Холодный ветер ударил в спину. Он немного прочистил мозги. Не собираясь и дальше стоять столбом, Коля попробовал подтянуться на руке-канате Тринадцатого.
Гигантская бесформенная тварь завизжала. Вой оказался настолько громким, что уши заломило от боли.
Не смотреть вниз. Не смотреть. Ползи, твою мать!
— Лезь! — надрывался Тринадцатый. — Давай же!
От волнения живот сводило болезненной судорогой. Чертовы мышцы нестерпимо ныли. Пятый пытался вскарабкаться по канату, однако ничего не получалось.
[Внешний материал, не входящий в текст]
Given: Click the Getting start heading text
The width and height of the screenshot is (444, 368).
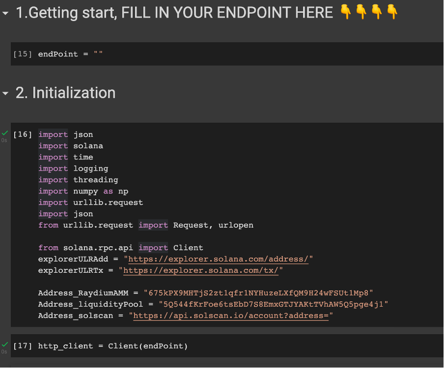Looking at the screenshot, I should click(174, 13).
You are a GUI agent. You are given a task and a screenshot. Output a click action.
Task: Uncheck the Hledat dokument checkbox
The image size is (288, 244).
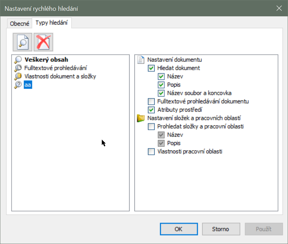(x=151, y=68)
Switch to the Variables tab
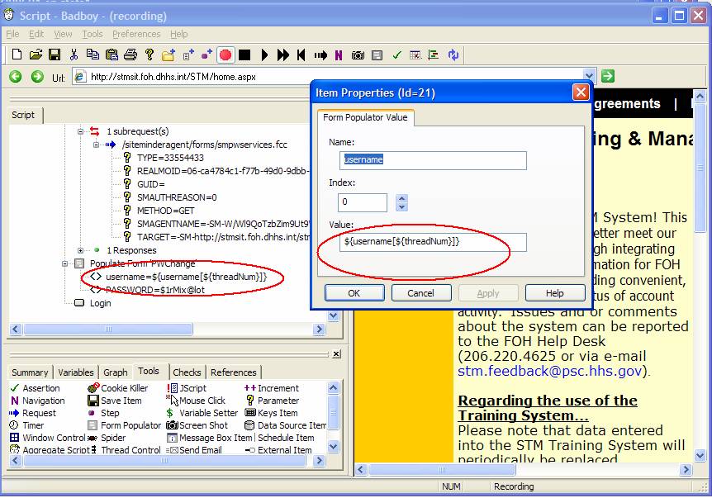 (75, 372)
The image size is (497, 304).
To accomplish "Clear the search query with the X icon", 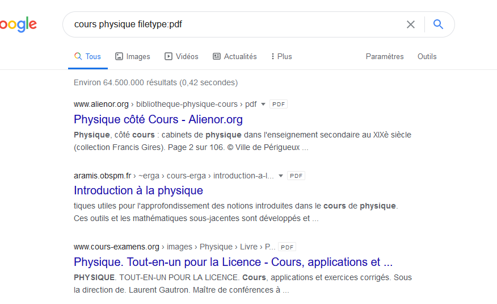I will [411, 24].
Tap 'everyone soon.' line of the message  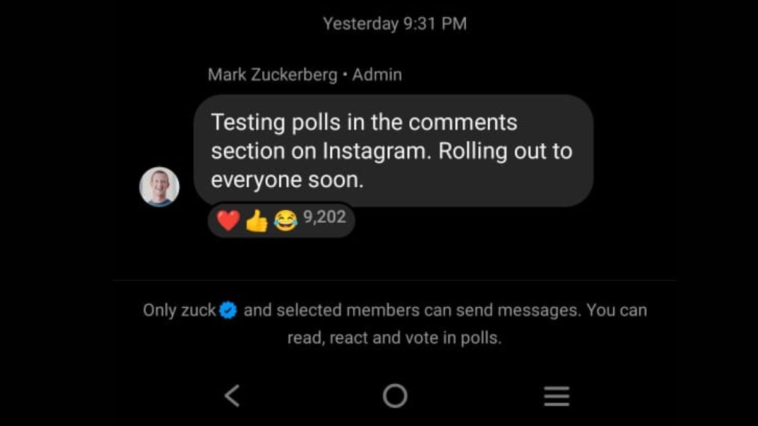click(287, 180)
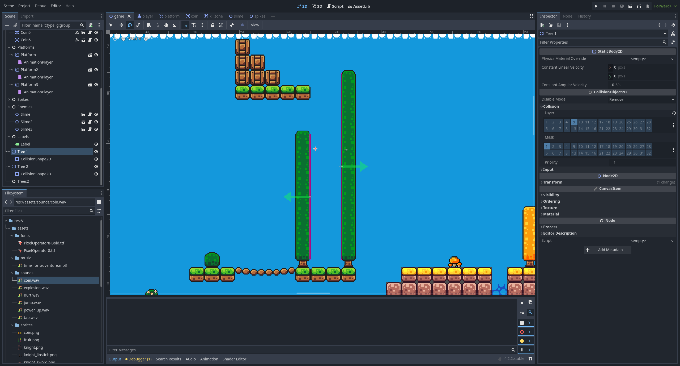Instantiate a child scene in the Scene panel

pos(15,25)
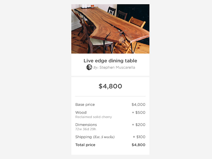Image resolution: width=212 pixels, height=159 pixels.
Task: Click the bold $4,800 total amount
Action: [138, 145]
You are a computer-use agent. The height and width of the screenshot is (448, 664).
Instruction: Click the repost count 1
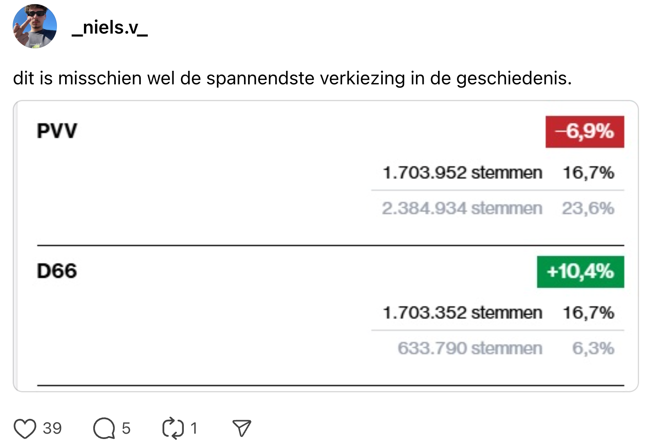(194, 428)
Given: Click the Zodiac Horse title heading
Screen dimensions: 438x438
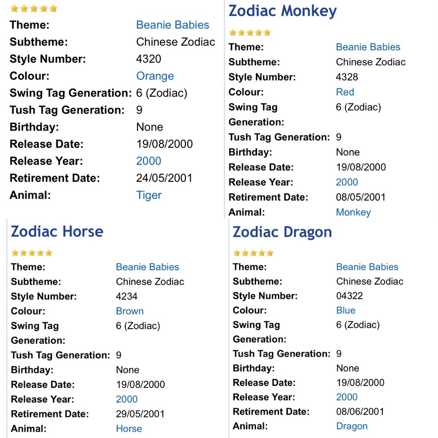Looking at the screenshot, I should [57, 231].
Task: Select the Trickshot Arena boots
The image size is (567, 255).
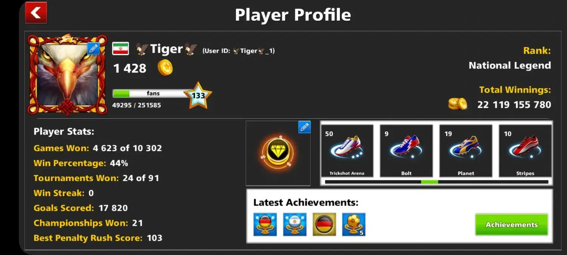Action: (x=347, y=151)
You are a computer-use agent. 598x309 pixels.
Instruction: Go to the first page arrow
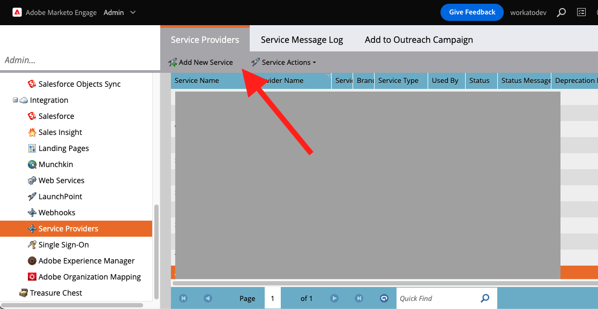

Он ожидал, как в спину вопьется холодное лезвие и пробьет, добираясь до сердца, мягкую плоть, тросы мышц, кости. Вот-вот... Вот сейчас... Но секунды сменялись секундами, а он оставался жив.
— Я попробую тебя поднять, — сказал Тринадцатый, скривив лицо в чудной гримасе. — Постарайся хотя бы просто крепко держаться.
Пятый послушался. Вспотев и дрожа от холода, он бросил взгляд вниз. Бесформенная тварь, чавкая ртом-ковшом, хватала свиноподобных существ и втягивала в себя. По её телу ползла холодная, похожая на катаракту, дымка. От одной мысли, что тварь сожрет его, по телу побежали мурашки.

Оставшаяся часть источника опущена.